Samsara et nirvana seraient les deux réalités de Shiva, la vacuité et la manifestation, l’océan et les vagues. Et Shakti serait la conscience de ces deux réalités, mais qui est aussi une expression de Shiva, dans une autre dimension. Samsara et nirvana sont dans la conscience, ils n’existent pas en dehors d’elle. Mais est-ce que la conscience existe si elle n’est pas consciente de quelque chose ? Est-elle consciente d’elle-même ? C’est ce que semblent nier Mooji* et les adeptes de la non-dualité.
Il y aurait une dualité samsara/nirvana, vacuité/manifestation, puis une dualité sujet/objet, connaisseur/connu, puis une dualité lumière/conscience, Shiva/Shakti. Chaque dualité n’étant qu’une perception, ou expression, duelle d’une unité, comme les deux faces d’une pièce, ou la dualité onde/particule. La dualité est une expression de l’unité. Ce qui est fondamentalement est l’unité. C’est cela notre vraie nature, ce qui est immuable, permanent, silencieux et paisible. Mais qui s’exprime, à l’intérieur d’elle-même, par le changement, le mouvement, le bruit et l’agitation, sans en être affectée. Les vagues sont perçues, mais la profondeur immuable de l’océan aussi. Les premières ne doivent pas nous distraire, et nous faire perdre de vue la seconde. C’est notre vrai refuge.

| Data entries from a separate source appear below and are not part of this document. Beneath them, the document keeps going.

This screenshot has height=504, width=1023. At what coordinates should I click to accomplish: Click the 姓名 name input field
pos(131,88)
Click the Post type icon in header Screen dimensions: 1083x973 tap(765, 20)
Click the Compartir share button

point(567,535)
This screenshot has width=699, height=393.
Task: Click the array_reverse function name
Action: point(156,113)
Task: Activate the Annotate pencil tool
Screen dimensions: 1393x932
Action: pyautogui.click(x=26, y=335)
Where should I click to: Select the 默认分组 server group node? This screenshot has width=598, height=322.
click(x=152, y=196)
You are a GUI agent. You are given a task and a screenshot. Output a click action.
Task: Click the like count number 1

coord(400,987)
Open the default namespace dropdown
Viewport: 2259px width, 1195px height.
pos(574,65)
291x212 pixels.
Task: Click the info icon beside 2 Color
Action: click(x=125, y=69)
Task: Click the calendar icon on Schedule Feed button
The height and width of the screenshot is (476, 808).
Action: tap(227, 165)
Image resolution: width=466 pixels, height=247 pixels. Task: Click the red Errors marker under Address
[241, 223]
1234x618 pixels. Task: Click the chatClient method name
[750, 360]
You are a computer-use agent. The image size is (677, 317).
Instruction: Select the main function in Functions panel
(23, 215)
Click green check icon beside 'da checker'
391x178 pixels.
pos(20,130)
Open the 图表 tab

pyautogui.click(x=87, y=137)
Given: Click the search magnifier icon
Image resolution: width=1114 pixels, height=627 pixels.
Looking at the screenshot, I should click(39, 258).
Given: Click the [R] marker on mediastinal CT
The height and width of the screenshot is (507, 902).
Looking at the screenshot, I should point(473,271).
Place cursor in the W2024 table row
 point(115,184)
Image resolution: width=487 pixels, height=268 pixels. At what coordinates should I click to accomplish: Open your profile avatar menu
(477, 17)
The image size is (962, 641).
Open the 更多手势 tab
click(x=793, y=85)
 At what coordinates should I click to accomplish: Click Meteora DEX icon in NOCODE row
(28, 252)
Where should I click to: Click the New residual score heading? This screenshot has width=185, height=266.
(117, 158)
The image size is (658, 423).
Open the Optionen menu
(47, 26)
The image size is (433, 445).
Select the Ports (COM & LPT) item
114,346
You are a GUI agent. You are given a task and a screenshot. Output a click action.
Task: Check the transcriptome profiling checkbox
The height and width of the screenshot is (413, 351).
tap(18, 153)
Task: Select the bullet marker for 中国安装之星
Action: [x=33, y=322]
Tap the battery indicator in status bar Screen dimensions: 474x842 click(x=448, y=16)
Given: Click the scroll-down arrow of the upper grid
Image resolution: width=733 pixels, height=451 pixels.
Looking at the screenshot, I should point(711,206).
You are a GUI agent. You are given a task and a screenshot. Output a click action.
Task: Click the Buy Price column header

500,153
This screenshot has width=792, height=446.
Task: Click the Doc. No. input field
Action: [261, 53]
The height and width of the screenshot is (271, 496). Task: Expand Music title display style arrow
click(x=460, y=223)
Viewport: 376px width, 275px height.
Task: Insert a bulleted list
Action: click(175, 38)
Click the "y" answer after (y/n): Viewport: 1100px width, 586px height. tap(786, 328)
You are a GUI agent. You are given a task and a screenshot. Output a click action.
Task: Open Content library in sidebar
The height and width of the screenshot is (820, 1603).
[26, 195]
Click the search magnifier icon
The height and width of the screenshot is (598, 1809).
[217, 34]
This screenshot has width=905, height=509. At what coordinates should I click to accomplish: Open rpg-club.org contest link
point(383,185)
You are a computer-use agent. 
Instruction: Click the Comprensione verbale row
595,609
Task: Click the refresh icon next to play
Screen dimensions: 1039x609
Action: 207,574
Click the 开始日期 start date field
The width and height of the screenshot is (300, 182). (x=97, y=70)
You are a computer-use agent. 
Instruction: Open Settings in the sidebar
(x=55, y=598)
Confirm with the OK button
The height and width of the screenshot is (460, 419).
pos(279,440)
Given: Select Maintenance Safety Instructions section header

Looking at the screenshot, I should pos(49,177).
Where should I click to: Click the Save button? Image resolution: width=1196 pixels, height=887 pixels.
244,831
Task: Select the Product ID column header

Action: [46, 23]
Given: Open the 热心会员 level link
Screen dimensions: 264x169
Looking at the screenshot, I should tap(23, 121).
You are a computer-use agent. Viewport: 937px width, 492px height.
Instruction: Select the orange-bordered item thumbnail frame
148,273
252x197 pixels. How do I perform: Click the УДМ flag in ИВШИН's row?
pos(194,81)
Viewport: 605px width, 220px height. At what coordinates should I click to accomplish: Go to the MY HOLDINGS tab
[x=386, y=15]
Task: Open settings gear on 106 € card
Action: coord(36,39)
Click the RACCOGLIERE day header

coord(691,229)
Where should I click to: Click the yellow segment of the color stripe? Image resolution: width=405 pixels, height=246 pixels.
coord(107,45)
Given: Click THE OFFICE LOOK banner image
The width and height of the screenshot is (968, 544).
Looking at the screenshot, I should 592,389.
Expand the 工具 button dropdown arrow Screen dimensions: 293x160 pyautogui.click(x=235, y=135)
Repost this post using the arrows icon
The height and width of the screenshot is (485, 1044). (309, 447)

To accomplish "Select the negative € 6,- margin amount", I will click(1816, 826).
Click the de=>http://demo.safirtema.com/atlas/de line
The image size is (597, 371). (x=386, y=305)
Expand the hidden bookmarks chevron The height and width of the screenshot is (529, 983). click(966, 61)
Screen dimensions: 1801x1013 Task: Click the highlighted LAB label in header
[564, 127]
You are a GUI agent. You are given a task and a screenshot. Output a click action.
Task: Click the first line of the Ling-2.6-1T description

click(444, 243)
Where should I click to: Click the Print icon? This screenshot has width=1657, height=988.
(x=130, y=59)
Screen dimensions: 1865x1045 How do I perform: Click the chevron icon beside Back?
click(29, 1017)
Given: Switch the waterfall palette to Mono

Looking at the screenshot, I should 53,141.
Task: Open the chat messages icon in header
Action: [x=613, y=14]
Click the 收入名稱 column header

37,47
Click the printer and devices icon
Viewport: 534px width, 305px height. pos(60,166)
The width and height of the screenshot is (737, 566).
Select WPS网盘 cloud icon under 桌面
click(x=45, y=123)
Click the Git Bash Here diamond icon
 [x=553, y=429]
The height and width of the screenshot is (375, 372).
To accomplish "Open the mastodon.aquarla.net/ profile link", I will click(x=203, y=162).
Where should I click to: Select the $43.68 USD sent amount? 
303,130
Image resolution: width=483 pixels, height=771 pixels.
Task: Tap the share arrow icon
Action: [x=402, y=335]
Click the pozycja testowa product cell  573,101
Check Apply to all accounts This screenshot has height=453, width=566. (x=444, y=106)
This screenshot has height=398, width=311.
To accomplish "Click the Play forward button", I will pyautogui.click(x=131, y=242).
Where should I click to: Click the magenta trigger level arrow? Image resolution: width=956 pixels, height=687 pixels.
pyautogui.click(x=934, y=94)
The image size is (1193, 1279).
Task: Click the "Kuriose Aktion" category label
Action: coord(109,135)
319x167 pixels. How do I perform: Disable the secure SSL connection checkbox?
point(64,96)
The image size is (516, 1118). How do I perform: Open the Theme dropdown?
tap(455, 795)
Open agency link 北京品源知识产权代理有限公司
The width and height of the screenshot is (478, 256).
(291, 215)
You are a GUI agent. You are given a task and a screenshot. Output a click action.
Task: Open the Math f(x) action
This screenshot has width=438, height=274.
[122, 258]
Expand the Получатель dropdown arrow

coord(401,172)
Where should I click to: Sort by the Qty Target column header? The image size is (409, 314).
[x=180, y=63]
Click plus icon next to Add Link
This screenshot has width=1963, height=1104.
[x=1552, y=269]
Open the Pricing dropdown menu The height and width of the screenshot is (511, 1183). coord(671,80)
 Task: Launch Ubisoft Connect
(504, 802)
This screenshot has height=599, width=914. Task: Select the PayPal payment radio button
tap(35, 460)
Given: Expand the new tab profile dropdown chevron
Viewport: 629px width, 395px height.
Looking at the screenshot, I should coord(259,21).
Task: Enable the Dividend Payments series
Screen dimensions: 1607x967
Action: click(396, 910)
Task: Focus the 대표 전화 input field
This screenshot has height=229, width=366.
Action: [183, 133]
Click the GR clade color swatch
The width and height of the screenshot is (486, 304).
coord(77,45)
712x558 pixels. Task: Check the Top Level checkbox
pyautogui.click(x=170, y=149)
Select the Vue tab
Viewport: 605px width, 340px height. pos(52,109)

Qui perçoit l’océan, demandera Mooji ? La perception est encore une activité, elle appartient aux vagues. L’océan est, il n’est pas perçu, car il n’est pas un objet, il n’est pas non plus le sujet. Il est indescriptible, indicible, illimité, et donc sans qualités, car une qualité est encore une limitation. Peut-on alors dire qu’il est conscient, ou conscience ? Comme disent les bouddhistes, la conscience est encore une agitation, et aussi une dualité. La paix du nirvana est au-delà de la conscience, peut-on encore dire qu’elle est, car elle serait encore une entité, atta. Tant qu’il y a le sens d’exister, d’un « je suis », ce n’est pas vraiment le nirvana. C’est là que les théravadins vont peut-être plus loin que les shivaïtes, ou les mahayanistes ? Un point délicat ! Y a-t-il néanmoins une présence ? Et présence, est-ce une forme de conscience, ou plutôt d’awareness ? La lumière consciente d’Abhinavagupta ? La pure conscience cosmique, Dieu ou Shiva, plutôt que la conscience individuelle de la personne ? L’émerveillement ? Devant ce qui reste quand la personne a disparu ! Le silence et la tranquillité sont ce qui me semble décrire le mieux cette présence subtile et indescriptible. Paisible et lumineuse comme ce suprême émerveillement !
Voici les élucubrations qui surgissent quand j’essaie de comprendre Mooji avec mon esprit bouddhiste !
* Samsara (pali) : littér. transmigration perpétuelle. Désigne le cycle des renaissances – le monde conditionné dans lequel nous vivons – qui, tant que nous n’en avons pas perçu la nature illusoire et le considérons comme la seule réalité, est comparé par le Bouddha à un océan de souffrance.
* Mooji (né en 1954) : d’origine jamaïcaine, Mooji fut un disciple de H.W.L. Poonja. Il enseigne l’advaïta vedanta dans la tradition de Ramana Maharshi et vit à Monte Sahaja, au Portugal, dans l’ashram qu’il a créé.